• [WORK REQUEST]
Without any pictures, print the lines below from the one that has "Viewport: 868px width, 470px height." through the one that has "Click the Shopping tag icon", exactly and nothing else.

Top of DATA SECTION

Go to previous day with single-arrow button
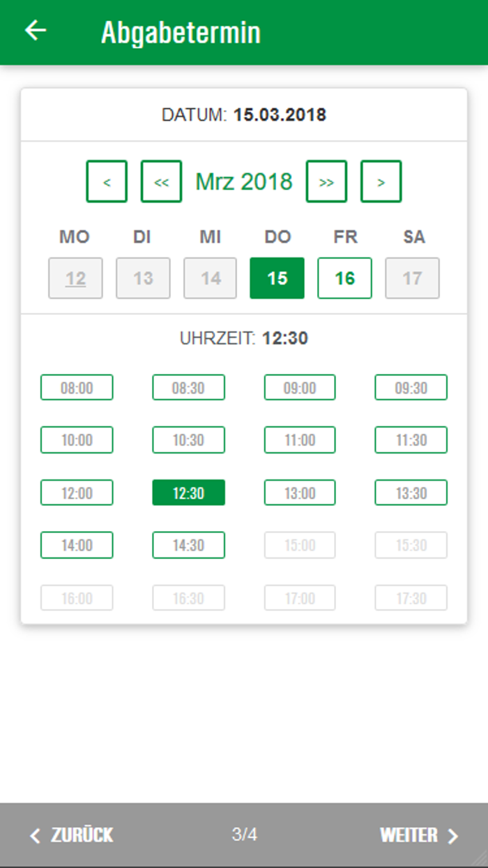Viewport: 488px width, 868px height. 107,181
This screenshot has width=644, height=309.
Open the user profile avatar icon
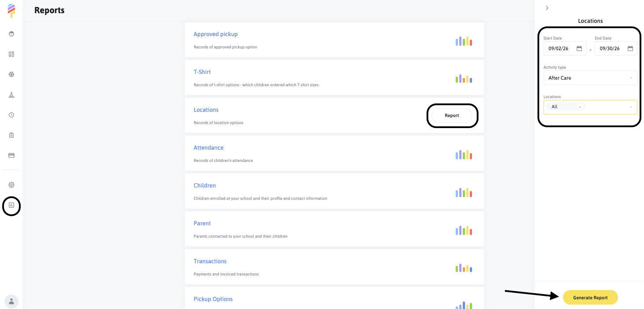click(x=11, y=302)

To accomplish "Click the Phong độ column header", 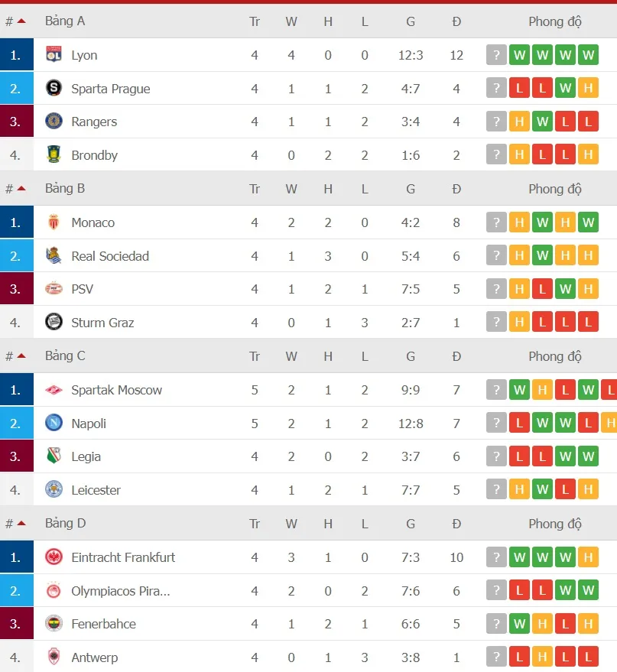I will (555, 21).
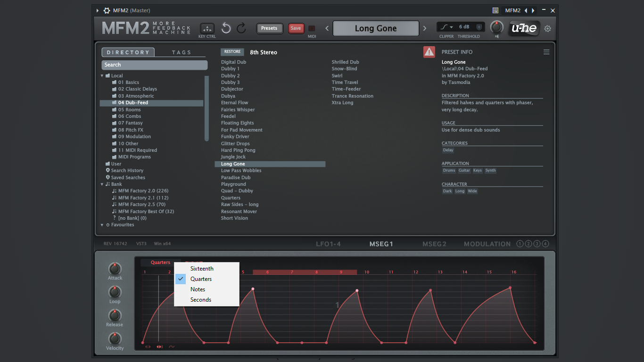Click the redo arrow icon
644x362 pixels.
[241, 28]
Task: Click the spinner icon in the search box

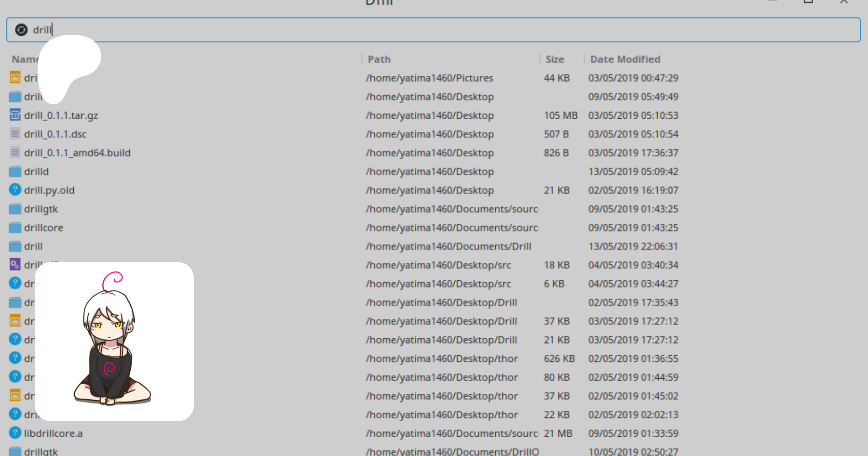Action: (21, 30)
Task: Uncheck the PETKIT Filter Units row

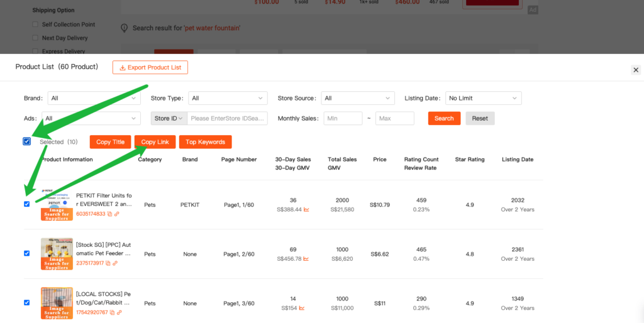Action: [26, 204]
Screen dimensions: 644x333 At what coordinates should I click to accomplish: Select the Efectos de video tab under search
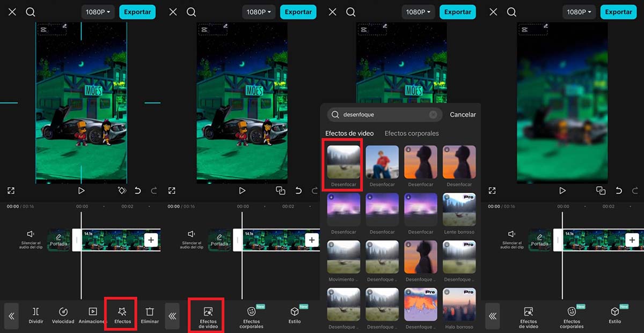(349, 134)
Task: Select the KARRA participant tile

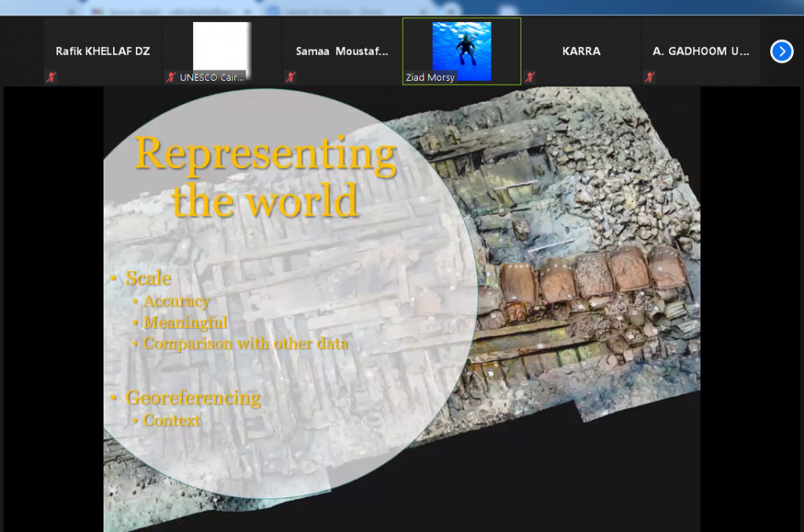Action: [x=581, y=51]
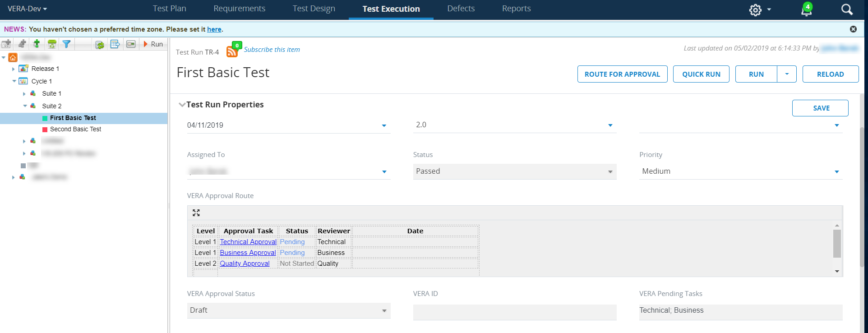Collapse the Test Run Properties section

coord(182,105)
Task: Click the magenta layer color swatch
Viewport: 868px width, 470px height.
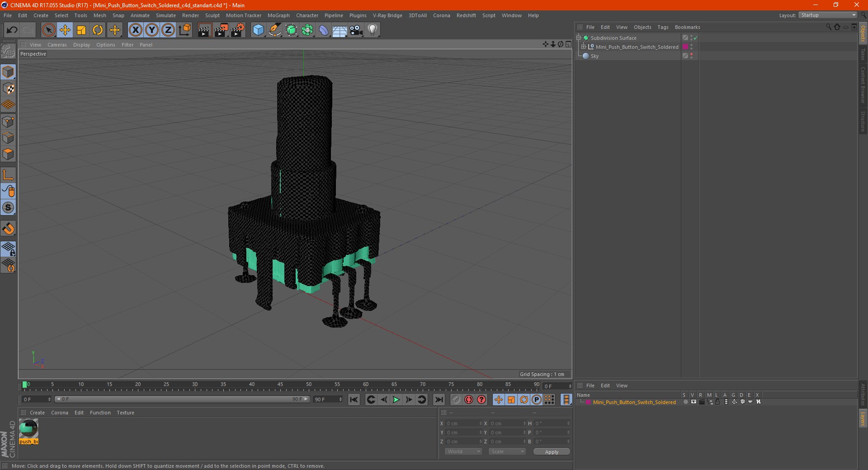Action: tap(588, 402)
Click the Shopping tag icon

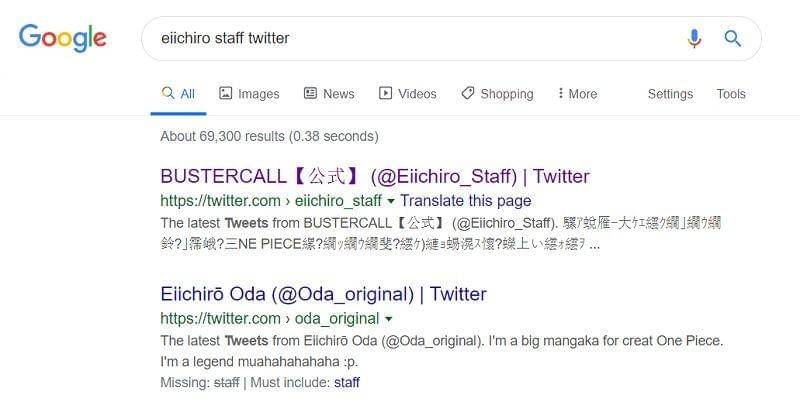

Bottom of DATA SECTION
Top of DATA SECTION

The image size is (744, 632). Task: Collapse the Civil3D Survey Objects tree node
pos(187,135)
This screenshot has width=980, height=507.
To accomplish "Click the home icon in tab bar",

Bottom of DATA SECTION
Top of DATA SECTION

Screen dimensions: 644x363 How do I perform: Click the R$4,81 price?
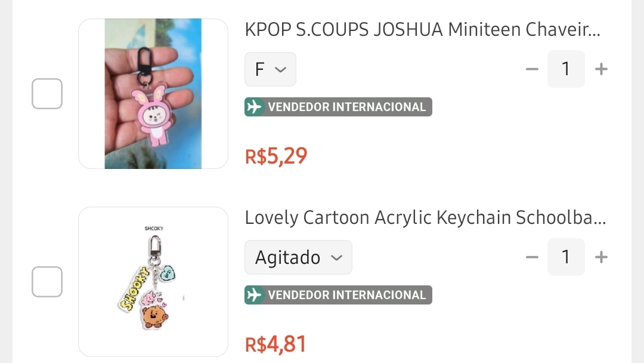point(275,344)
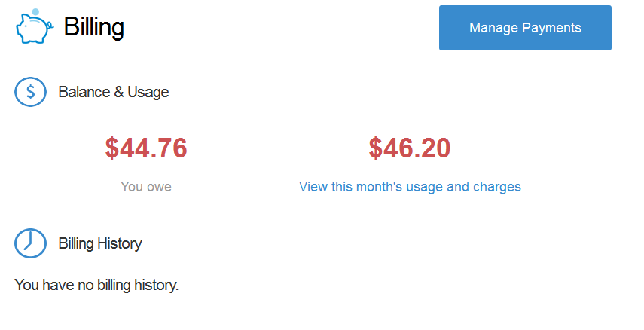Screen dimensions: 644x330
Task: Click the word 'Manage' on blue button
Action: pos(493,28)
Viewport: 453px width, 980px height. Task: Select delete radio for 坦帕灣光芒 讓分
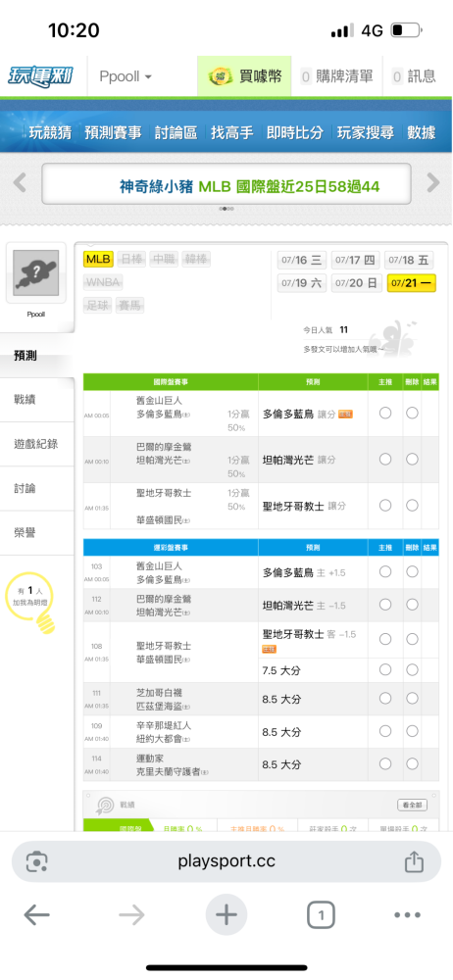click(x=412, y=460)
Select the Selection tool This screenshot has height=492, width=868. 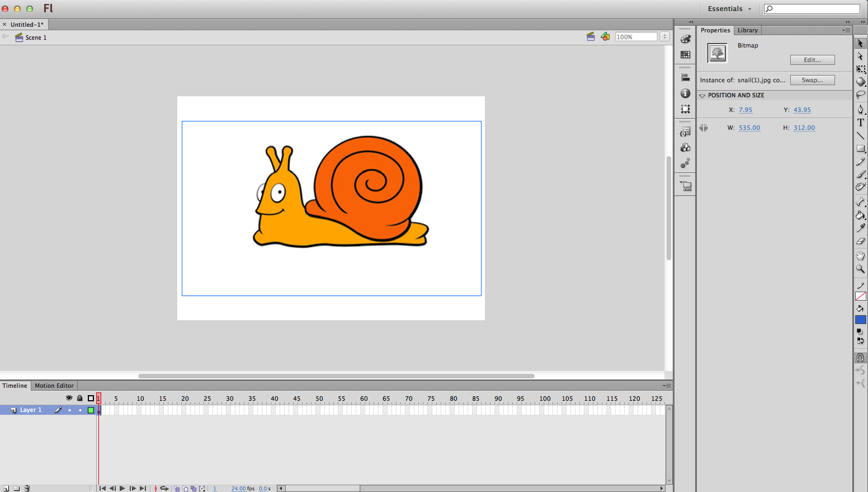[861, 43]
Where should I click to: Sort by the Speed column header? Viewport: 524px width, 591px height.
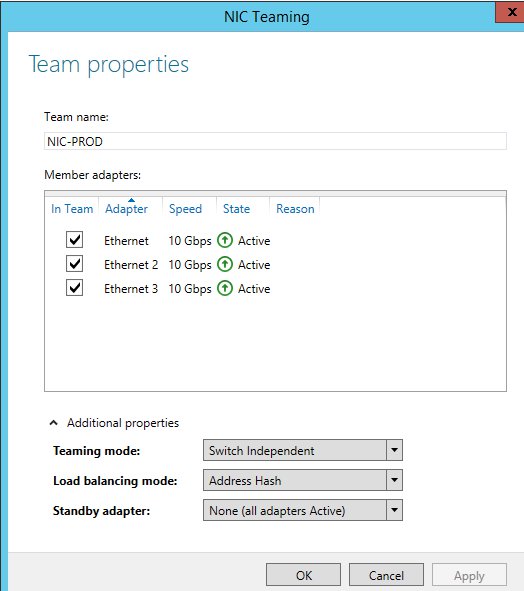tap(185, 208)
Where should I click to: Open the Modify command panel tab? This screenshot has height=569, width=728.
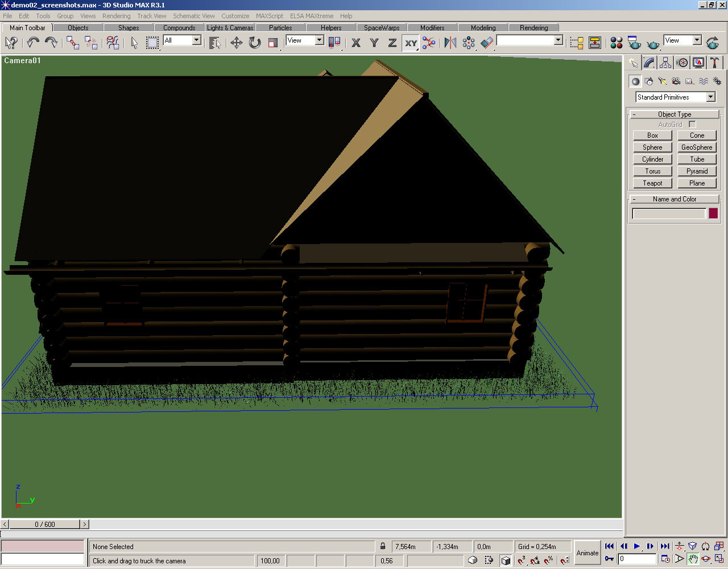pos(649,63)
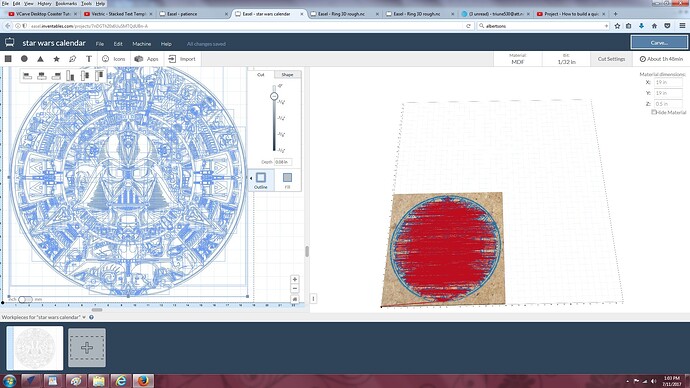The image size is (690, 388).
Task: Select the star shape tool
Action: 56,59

Bottom of DATA SECTION

• [SOLUTION TO THIS TASK]
Viewport: 868px width, 470px height.
Action: tap(588, 402)
Click the Shopping tag icon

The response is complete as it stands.